The sauté pans above the stove gleamed in the late afternoon sunlight filtering in through the high windows. The soup simmered. Luke’s aftershave rolled off him like waves of pungent steam.
Phoebe let out a breath she didn’t realize she’d been holding. That moment; those few minutes with Luke. It was all she wanted for her birthday.
“Did you have a good day?” Luke let go of her and leaned back on his palms, expression attentive. Phoebe loved that about him, the way he asked about her life like he genuinely wanted to hear her answer. Nobody else listened as intently as he did. “How was the spa?”

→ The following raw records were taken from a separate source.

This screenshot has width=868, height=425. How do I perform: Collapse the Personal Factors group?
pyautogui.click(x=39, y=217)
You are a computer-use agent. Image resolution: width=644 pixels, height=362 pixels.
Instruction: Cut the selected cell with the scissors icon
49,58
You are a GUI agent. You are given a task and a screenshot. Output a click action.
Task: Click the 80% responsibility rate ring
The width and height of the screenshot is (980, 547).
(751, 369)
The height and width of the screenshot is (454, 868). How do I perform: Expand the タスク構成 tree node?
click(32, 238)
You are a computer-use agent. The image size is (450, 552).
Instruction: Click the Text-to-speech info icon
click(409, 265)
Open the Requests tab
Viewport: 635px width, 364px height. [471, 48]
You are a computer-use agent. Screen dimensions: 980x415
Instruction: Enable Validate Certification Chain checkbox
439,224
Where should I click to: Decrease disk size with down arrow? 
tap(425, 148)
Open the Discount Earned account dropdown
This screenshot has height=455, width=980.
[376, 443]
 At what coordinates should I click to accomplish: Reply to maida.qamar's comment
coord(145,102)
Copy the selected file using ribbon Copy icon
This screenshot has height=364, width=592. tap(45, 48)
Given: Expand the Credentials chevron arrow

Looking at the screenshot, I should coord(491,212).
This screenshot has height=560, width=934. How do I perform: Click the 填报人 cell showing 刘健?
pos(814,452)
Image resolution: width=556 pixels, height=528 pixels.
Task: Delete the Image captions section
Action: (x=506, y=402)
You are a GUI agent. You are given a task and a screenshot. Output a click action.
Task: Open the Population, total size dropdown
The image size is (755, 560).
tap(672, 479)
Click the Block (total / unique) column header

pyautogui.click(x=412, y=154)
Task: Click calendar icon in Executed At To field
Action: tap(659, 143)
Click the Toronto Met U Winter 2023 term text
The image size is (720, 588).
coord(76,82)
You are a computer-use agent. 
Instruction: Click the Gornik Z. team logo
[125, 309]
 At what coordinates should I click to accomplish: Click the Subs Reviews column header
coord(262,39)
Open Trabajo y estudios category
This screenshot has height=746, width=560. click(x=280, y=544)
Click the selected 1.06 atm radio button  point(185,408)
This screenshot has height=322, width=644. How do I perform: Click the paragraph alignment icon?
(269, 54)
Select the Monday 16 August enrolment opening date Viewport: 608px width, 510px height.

Phoebe made a face. Her sister, Kristen, had insisted on taking her to a day spa called Misty Meadow, the kind of place she loved but Phoebe hated. Spas were for beautiful, elegant people—women with long, white limbs and sleek hair, taut bellies and creamy skin; women who went to spin class and Pilates, who drank iced water anointed with cucumber slices.
They were not for women like her. For starters, the white waffle robes were far too small, even though they were “one size fits all.” Which meant that while everyone else drifted through the treatment rooms in ethereal white robes and slim white slippers, Phoebe had to wear the clothes she’d arrived in: stretchy black pants and an oversize magenta tunic. She’d stood out like Shamu among the dolphins.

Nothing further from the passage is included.